• **GIVEN TASK**
Can you transcribe each of the items below word for word?

• **GIVEN RECORDS**
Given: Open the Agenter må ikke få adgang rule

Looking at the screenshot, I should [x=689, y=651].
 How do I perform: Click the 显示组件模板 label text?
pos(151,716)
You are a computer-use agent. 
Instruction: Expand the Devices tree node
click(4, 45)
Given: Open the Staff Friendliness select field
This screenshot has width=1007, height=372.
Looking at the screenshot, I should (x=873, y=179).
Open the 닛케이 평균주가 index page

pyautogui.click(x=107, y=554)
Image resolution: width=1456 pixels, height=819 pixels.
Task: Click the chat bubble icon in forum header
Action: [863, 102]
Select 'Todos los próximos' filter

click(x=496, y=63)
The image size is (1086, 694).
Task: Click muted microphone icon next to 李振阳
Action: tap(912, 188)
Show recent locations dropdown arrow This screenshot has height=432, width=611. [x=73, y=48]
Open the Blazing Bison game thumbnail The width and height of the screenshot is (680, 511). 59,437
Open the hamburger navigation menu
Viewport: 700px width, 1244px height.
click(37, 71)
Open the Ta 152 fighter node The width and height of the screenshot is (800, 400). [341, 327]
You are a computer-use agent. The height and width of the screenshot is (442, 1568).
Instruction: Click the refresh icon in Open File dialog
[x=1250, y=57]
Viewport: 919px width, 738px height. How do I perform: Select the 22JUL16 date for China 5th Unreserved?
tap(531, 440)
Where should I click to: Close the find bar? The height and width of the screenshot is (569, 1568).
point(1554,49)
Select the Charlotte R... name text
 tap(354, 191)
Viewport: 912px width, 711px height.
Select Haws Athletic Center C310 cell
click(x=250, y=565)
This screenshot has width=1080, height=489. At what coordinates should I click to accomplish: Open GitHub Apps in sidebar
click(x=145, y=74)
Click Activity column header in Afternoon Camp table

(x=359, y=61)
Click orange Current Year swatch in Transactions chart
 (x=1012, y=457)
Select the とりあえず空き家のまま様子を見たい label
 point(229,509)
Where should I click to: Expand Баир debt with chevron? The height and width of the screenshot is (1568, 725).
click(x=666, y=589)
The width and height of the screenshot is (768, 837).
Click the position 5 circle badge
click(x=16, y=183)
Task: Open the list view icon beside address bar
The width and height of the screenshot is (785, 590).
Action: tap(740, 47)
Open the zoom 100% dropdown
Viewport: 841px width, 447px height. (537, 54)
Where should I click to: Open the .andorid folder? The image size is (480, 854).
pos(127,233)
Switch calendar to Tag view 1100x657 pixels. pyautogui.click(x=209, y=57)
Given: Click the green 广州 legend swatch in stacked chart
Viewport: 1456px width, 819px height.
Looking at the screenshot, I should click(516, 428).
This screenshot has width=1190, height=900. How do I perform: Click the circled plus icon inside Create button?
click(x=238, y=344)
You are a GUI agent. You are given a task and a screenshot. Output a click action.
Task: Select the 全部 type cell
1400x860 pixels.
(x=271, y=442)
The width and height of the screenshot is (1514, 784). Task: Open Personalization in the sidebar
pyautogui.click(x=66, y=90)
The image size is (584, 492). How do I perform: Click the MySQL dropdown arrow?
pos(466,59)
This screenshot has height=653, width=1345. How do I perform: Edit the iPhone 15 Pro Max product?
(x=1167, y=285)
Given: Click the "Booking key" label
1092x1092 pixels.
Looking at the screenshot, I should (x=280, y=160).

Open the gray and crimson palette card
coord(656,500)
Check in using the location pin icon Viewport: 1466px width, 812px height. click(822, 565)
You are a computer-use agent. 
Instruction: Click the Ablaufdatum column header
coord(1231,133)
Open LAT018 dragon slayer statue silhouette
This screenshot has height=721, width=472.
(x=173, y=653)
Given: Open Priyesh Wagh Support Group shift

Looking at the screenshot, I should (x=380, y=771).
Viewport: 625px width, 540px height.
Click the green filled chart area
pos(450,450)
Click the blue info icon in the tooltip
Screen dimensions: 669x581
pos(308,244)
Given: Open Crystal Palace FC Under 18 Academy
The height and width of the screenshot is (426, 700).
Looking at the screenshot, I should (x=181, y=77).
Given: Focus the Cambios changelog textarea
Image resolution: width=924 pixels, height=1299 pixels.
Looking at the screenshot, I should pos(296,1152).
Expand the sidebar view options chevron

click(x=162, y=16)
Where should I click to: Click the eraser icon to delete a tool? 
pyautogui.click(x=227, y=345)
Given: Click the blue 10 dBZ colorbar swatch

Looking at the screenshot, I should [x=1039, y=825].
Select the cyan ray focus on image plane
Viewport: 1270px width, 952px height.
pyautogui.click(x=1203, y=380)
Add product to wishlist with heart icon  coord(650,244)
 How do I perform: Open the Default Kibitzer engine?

• **REPLY TO THE TASK**
Given: Open the Agenter må ikke få adgang rule

Looking at the screenshot, I should [x=689, y=651].
 How do I perform: Click the 显示组件模板 label text?
pos(151,716)
You are a computer-use agent. 
Instruction: Expand the Devices tree node
click(4, 45)
Given: Open the Staff Friendliness select field
This screenshot has width=1007, height=372.
Looking at the screenshot, I should (x=873, y=179).
Open the 닛케이 평균주가 index page

pyautogui.click(x=107, y=554)
Image resolution: width=1456 pixels, height=819 pixels.
Task: Click the chat bubble icon in forum header
Action: [863, 102]
Select 'Todos los próximos' filter

click(x=496, y=63)
The image size is (1086, 694).
Task: Click muted microphone icon next to 李振阳
Action: tap(912, 188)
Show recent locations dropdown arrow This screenshot has height=432, width=611. [x=73, y=48]
Open the Blazing Bison game thumbnail The width and height of the screenshot is (680, 511). 59,437
Open the hamburger navigation menu
Viewport: 700px width, 1244px height.
click(37, 71)
Open the Ta 152 fighter node The width and height of the screenshot is (800, 400). [341, 327]
You are a computer-use agent. The height and width of the screenshot is (442, 1568).
Instruction: Click the refresh icon in Open File dialog
[x=1250, y=57]
Viewport: 919px width, 738px height. How do I perform: Select the 22JUL16 date for China 5th Unreserved?
tap(531, 440)
Where should I click to: Close the find bar? The height and width of the screenshot is (569, 1568).
point(1554,49)
Select the Charlotte R... name text
 tap(354, 191)
Viewport: 912px width, 711px height.
Select Haws Athletic Center C310 cell
click(x=250, y=565)
This screenshot has width=1080, height=489. At what coordinates should I click to accomplish: Open GitHub Apps in sidebar
click(x=145, y=74)
Click Activity column header in Afternoon Camp table

(x=359, y=61)
Click orange Current Year swatch in Transactions chart
 (x=1012, y=457)
Select the とりあえず空き家のまま様子を見たい label
 point(229,509)
Where should I click to: Expand Баир debt with chevron? The height and width of the screenshot is (1568, 725).
click(x=666, y=589)
The width and height of the screenshot is (768, 837).
Click the position 5 circle badge
click(x=16, y=183)
Task: Open the list view icon beside address bar
The width and height of the screenshot is (785, 590).
Action: tap(740, 47)
Open the zoom 100% dropdown
Viewport: 841px width, 447px height. (537, 54)
Where should I click to: Open the .andorid folder? The image size is (480, 854).
pos(127,233)
Switch calendar to Tag view 1100x657 pixels. pyautogui.click(x=209, y=57)
Given: Click the green 广州 legend swatch in stacked chart
Viewport: 1456px width, 819px height.
Looking at the screenshot, I should click(516, 428).
This screenshot has width=1190, height=900. How do I perform: Click the circled plus icon inside Create button?
click(x=238, y=344)
You are a GUI agent. You are given a task and a screenshot. Output a click action.
Task: Select the 全部 type cell
1400x860 pixels.
(x=271, y=442)
The width and height of the screenshot is (1514, 784). Task: Open Personalization in the sidebar
pyautogui.click(x=66, y=90)
The image size is (584, 492). How do I perform: Click the MySQL dropdown arrow?
pos(466,59)
This screenshot has height=653, width=1345. How do I perform: Edit the iPhone 15 Pro Max product?
(x=1167, y=285)
Given: Click the "Booking key" label
1092x1092 pixels.
Looking at the screenshot, I should (x=280, y=160).

Open the gray and crimson palette card
coord(656,500)
Check in using the location pin icon Viewport: 1466px width, 812px height. click(822, 565)
You are a computer-use agent. 
Instruction: Click the Ablaufdatum column header
coord(1231,133)
Open LAT018 dragon slayer statue silhouette
This screenshot has height=721, width=472.
(x=173, y=653)
Given: Open Priyesh Wagh Support Group shift

Looking at the screenshot, I should (x=380, y=771).
Viewport: 625px width, 540px height.
Click the green filled chart area
pos(450,450)
Click the blue info icon in the tooltip
Screen dimensions: 669x581
pos(308,244)
Given: Open Crystal Palace FC Under 18 Academy
The height and width of the screenshot is (426, 700).
Looking at the screenshot, I should (x=181, y=77).
Given: Focus the Cambios changelog textarea
Image resolution: width=924 pixels, height=1299 pixels.
Looking at the screenshot, I should pos(296,1152).
Expand the sidebar view options chevron

click(x=162, y=16)
Where should I click to: Click the eraser icon to delete a tool? 
pyautogui.click(x=227, y=345)
Given: Click the blue 10 dBZ colorbar swatch

Looking at the screenshot, I should [x=1039, y=825].
Select the cyan ray focus on image plane
Viewport: 1270px width, 952px height.
pyautogui.click(x=1203, y=380)
Add product to wishlist with heart icon  coord(650,244)
 How do I perform: Open the Default Kibitzer engine?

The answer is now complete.